═════ Rows

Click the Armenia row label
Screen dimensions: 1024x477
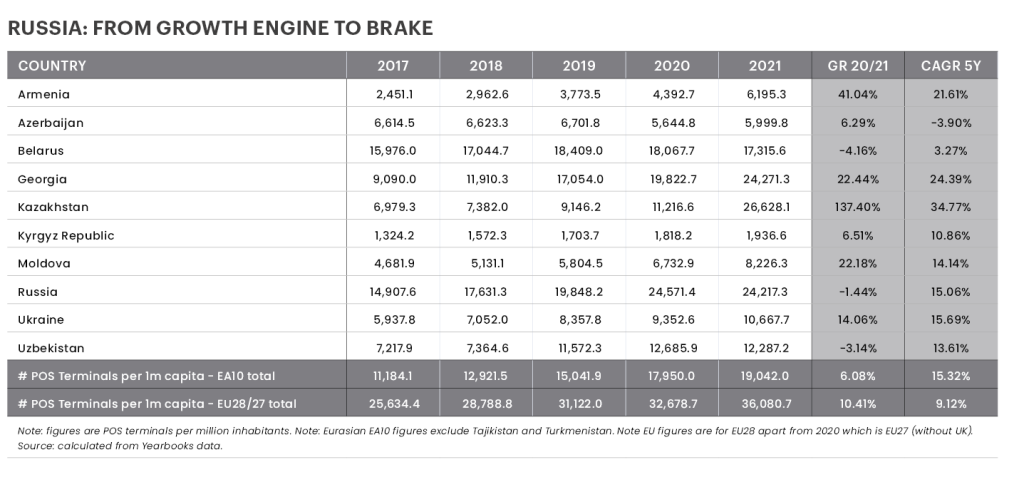pyautogui.click(x=44, y=94)
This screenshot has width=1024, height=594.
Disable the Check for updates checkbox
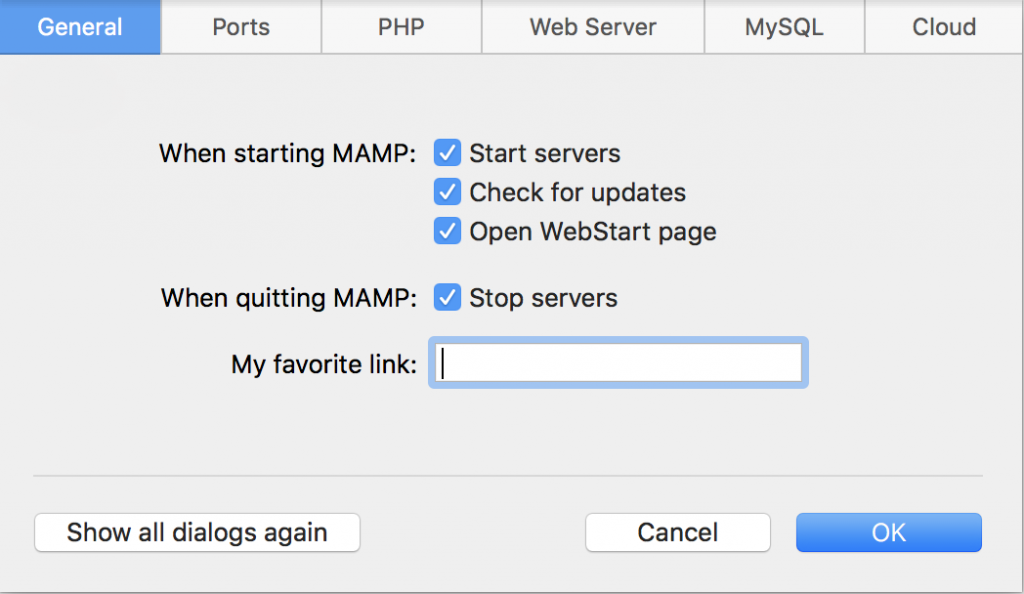(x=447, y=192)
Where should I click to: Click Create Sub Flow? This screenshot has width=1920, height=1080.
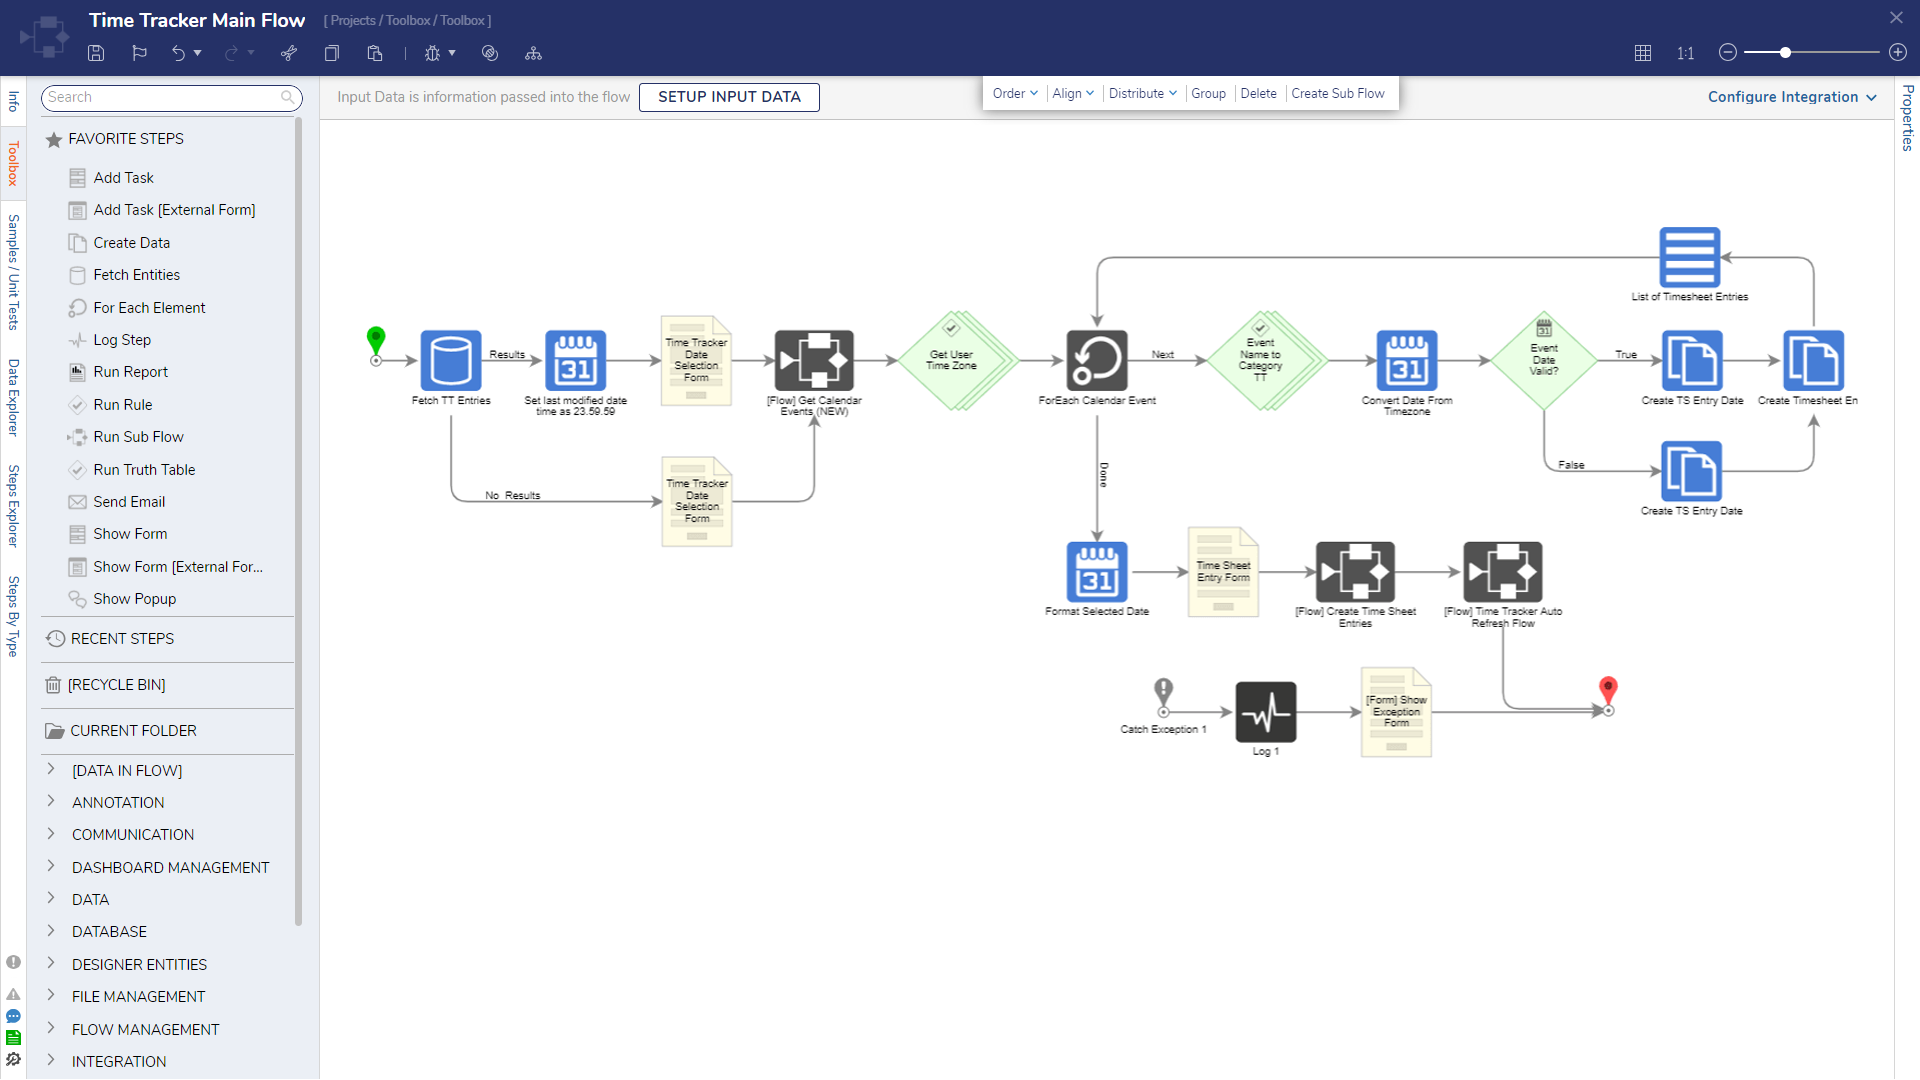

══════════

*Directions for this task*: Could you write out all of these lines again, replacing each "screenshot" with "capture" and keeping everything else the same? Leave the pictures out.

*Problem solution*:
Click the Armenia row label
Screen dimensions: 1024x477
pyautogui.click(x=44, y=94)
This capture has width=1024, height=594.
Disable the Check for updates checkbox
(x=447, y=192)
Where should I click to: Click Create Sub Flow? This capture has width=1920, height=1080.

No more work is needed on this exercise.